Nel Q2-2025 sono state completate 9 exit, tutte tramite operazioni di M&A. Tra le più rilevanti si segnalano le acquisizioni di Cup Solidale (Life Sciences) da parte di Covisian e di Vikey (Smart City) da parte di Zucchetti. Sul fronte dei nuovi strumenti, in Italia sono stati lanciati quattro nuovi fondi nel trimestre, contribuendo a un totale semestrale di 425 milioni di euro raccolti.

Il VC Index

Durante l’evento, è stato presentato anche il VC Index, realizzato da Growth Capital in collaborazione con Italian Tech Alliance. Si tratta di un indicatore su scala da 1 a 10 calcolato a cadenza semestrale e che fornisce un’indicazione sullo stadio di sviluppo dell’ecosistema VC in Italia e sul sentiment dei suoi attori. L’index è costruito considerando input quantitativi, da analisi dei dati di mercato, e qualitativi, forniti da operatori del VC (startup e investitori) sulla base del sentiment della situazione attuale e prospettica. Il VC Index è sceso a 4,2 su 10, segnando il valore più basso dall’avvio del monitoraggio. Il calo è attribuito in particolare al peggioramento delle aspettative di exit e alla difficoltà di raccolta presso gli investitori istituzionali.

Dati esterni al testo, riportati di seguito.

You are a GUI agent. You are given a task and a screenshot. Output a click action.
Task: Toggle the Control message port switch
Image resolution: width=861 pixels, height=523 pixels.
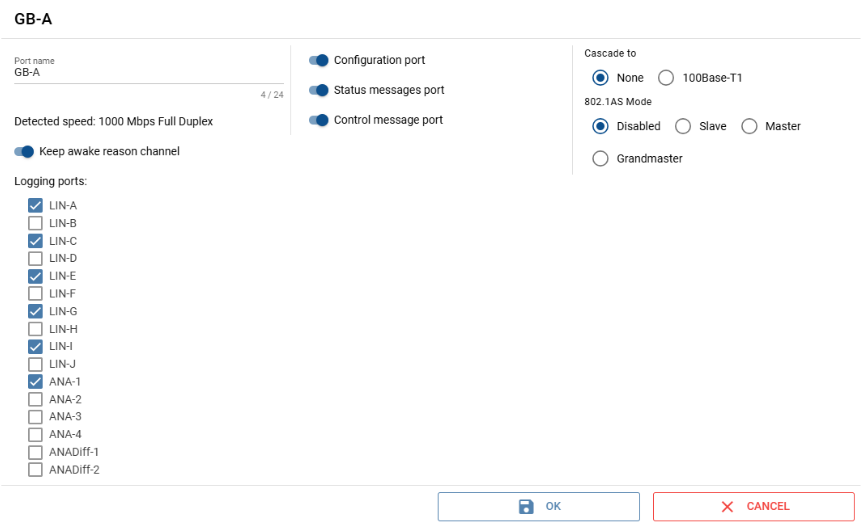point(319,120)
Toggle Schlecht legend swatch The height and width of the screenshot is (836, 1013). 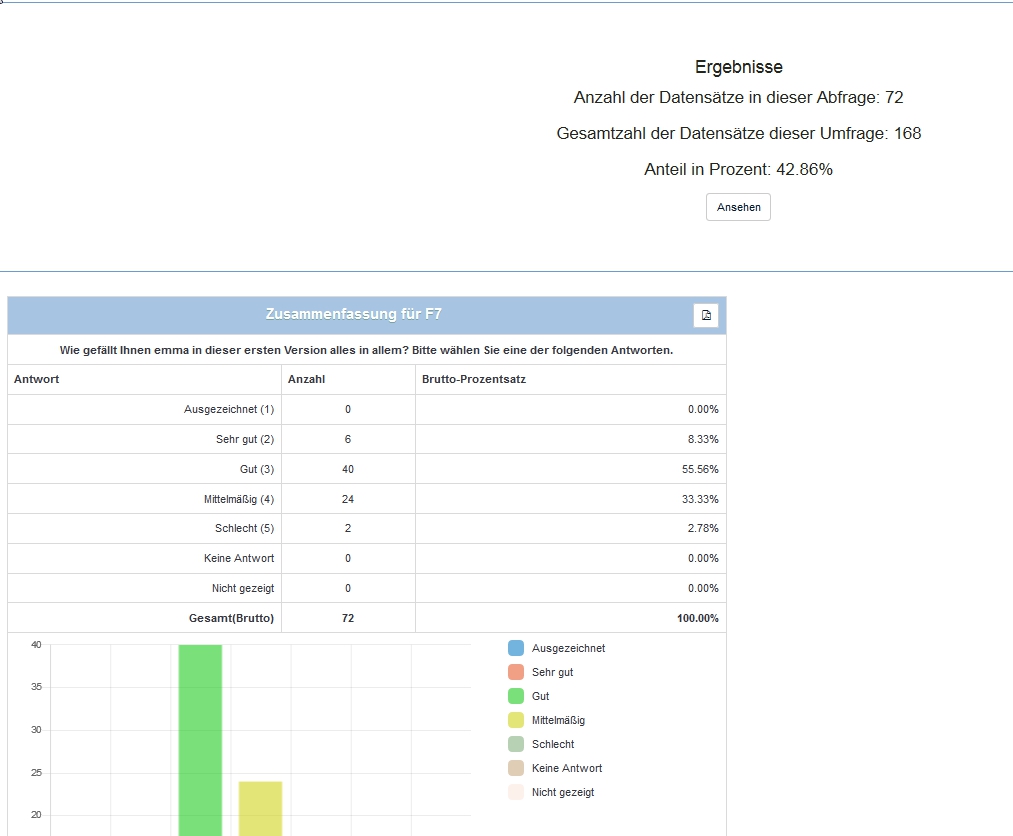[516, 744]
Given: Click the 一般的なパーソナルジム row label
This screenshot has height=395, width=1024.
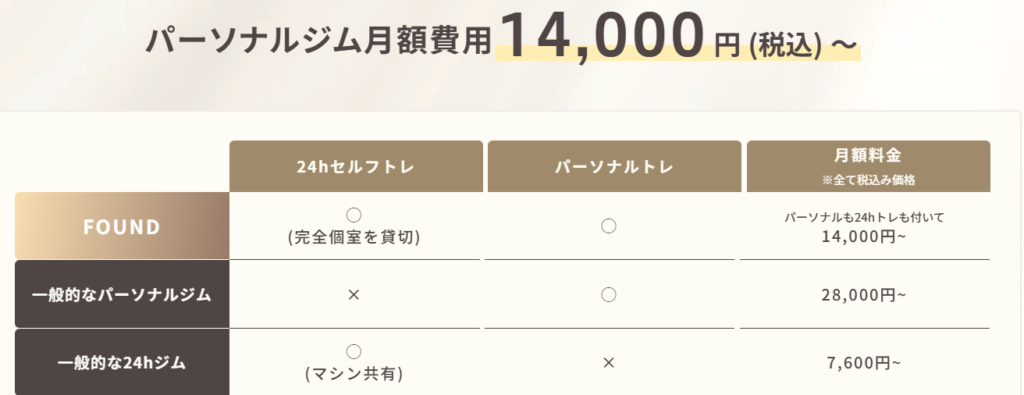Looking at the screenshot, I should [122, 294].
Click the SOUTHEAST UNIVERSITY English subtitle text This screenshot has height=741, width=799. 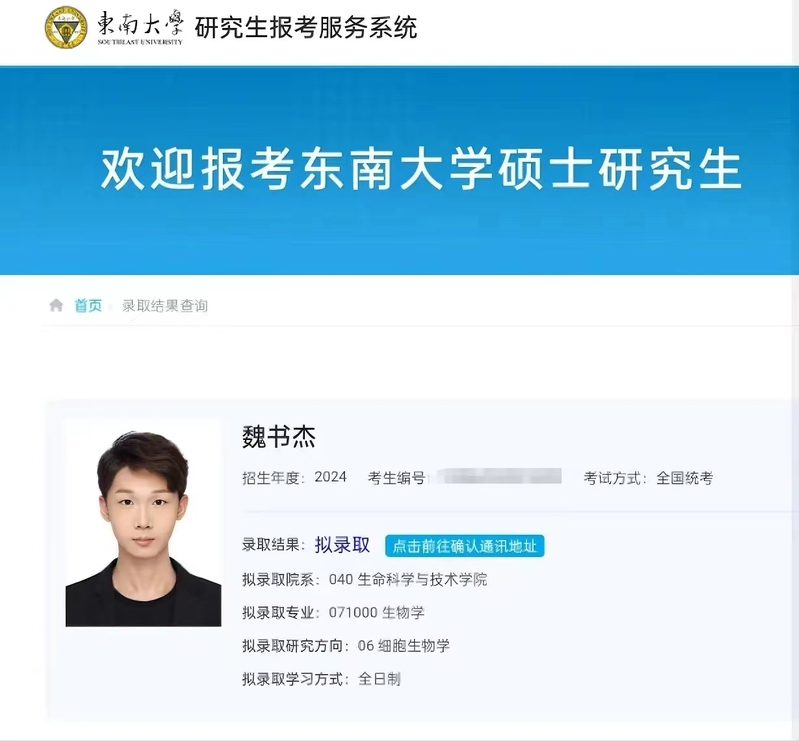tap(140, 42)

Dinamiche europee e confronti

Nel confronto con il primo trimestre dell’anno, si osserva una contrazione sia nell’ammontare complessivo sia nel numero di round Serie A. Complessivamente, nel primo semestre 2025 l’Italia ha registrato 210 round per un totale di 545 milioni di euro, in linea con la media semestrale degli ultimi tre anni se si escludono i mega round.

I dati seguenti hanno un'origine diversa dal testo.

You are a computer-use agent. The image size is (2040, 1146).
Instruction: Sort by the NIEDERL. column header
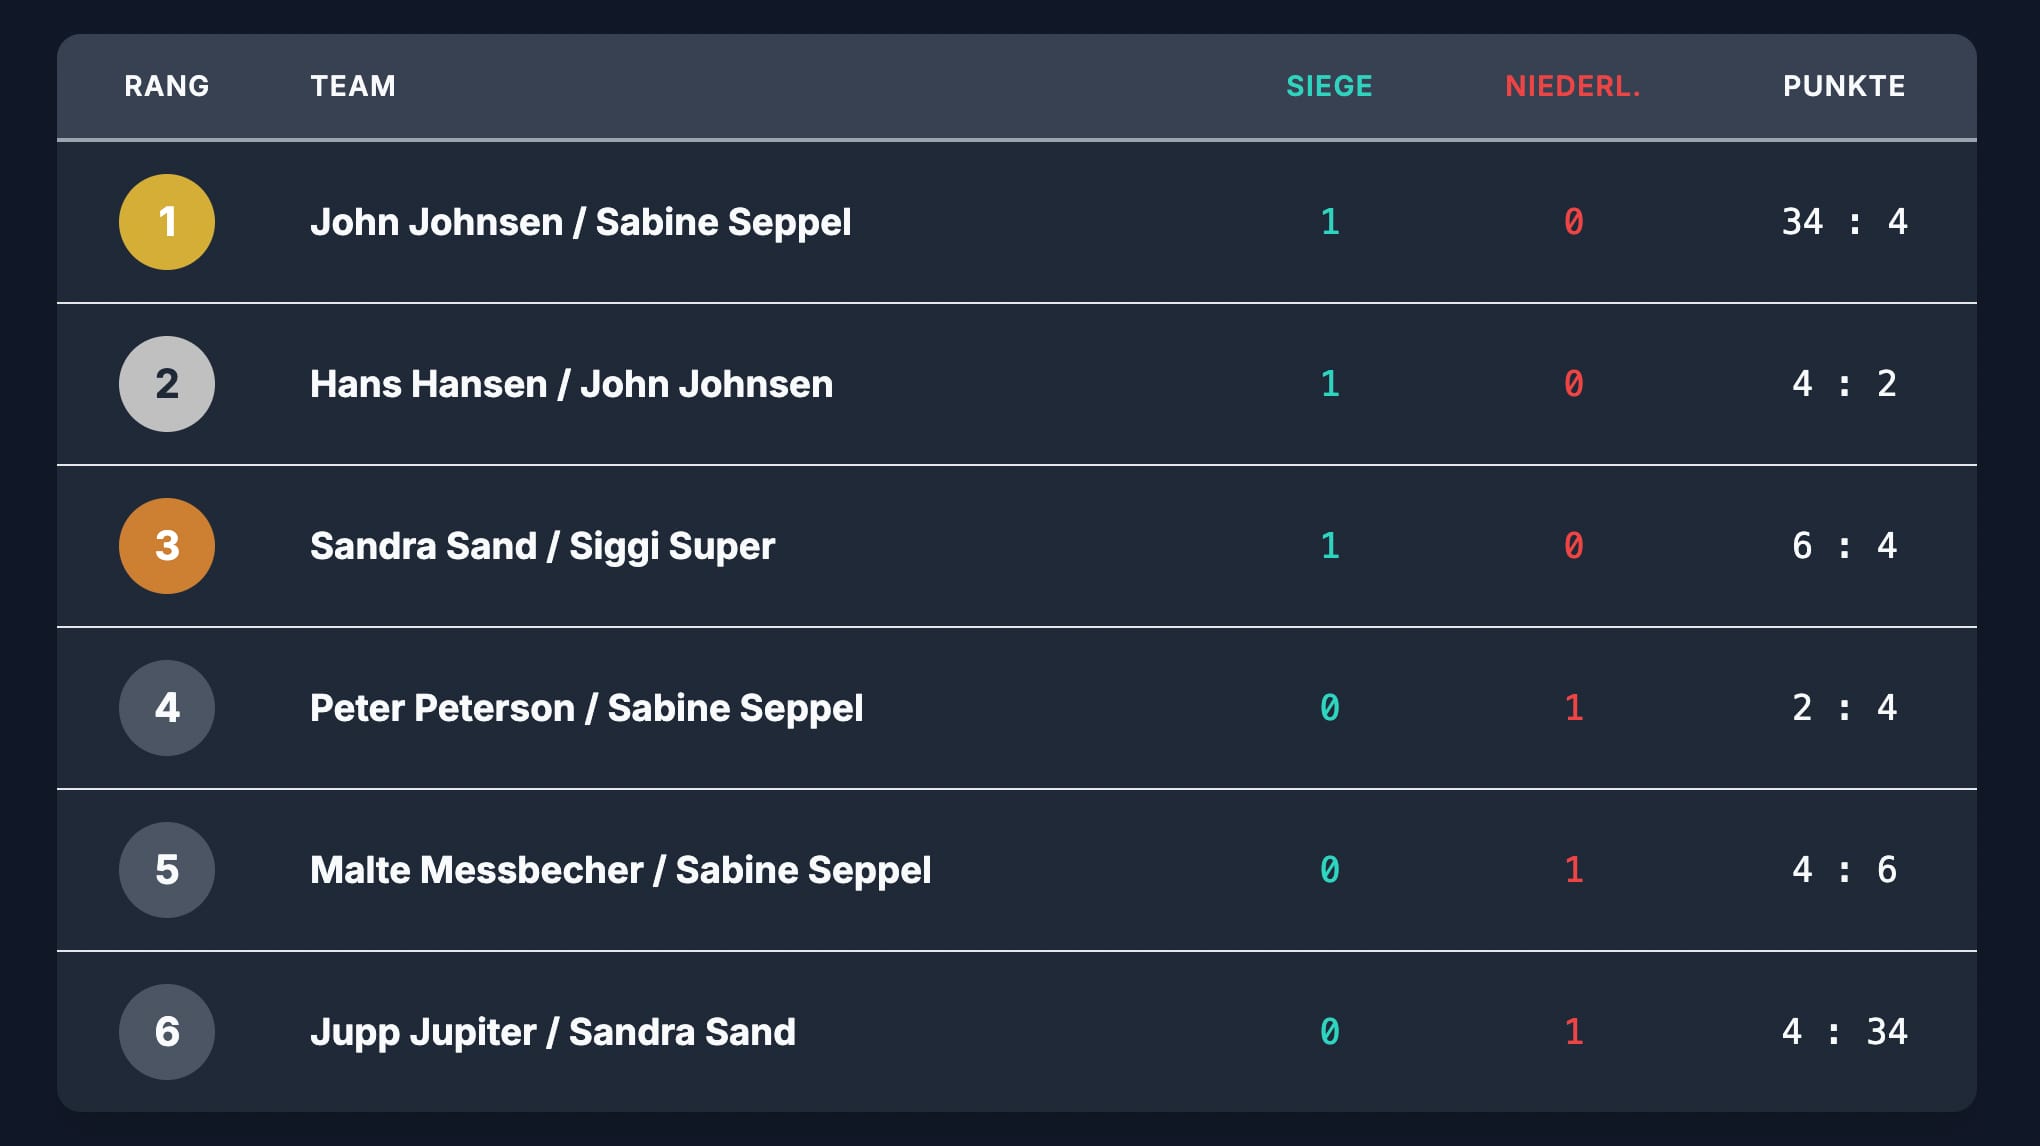1571,87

“L’Italia mantiene ai massimi livelli il numero dei round ma non ha ancora avuto quest’anno aumenti di capitale superiori ai 25 milioni di Euro. Prevediamo invece che questi diventino più frequenti nel secondo semestre, portando il 2025 a essere l’anno con il maggior numero di round e l’ammontare investito più alto senza mega round. Nonostante le difficoltà ed il sentiment ai minimi storici registrato dal VC Index, c’è un ottimismo cauto per il dispiegamento di nuovo capitale, grazie al numero costante di nuovi fondi annunciati e al potenziale aumento dei round Serie B, derivanti dalla solida pipeline di oltre 150 Serie A del triennio 2022-2024.” commenta Fabio Mondini de Focatiis, Founding Partner di Growth Capital.

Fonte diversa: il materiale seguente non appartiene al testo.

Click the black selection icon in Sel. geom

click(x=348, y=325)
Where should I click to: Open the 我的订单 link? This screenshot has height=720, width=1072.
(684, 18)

A livello europeo, nel secondo trimestre sono stati raccolti 14 miliardi di euro in 2.490 round, con un calo del 13% rispetto al trimestre precedente. Con 29 miliardi di euro raccolti in 5.362 round, il primo semestre del 2025 continua a mostrare stabilità rispetto al 2024, sia in termini di ammontare investito che di numero di round. Guardando ai singoli paesi, nel primo semestre del 2025, gli ecosistemi VC di Regno Unito e Francia stanno rallentando il ritmo rispetto all’anno scorso. Al contrario, la Spagna ha registrato una buona partenza, soprattutto in termini di ammontare investito.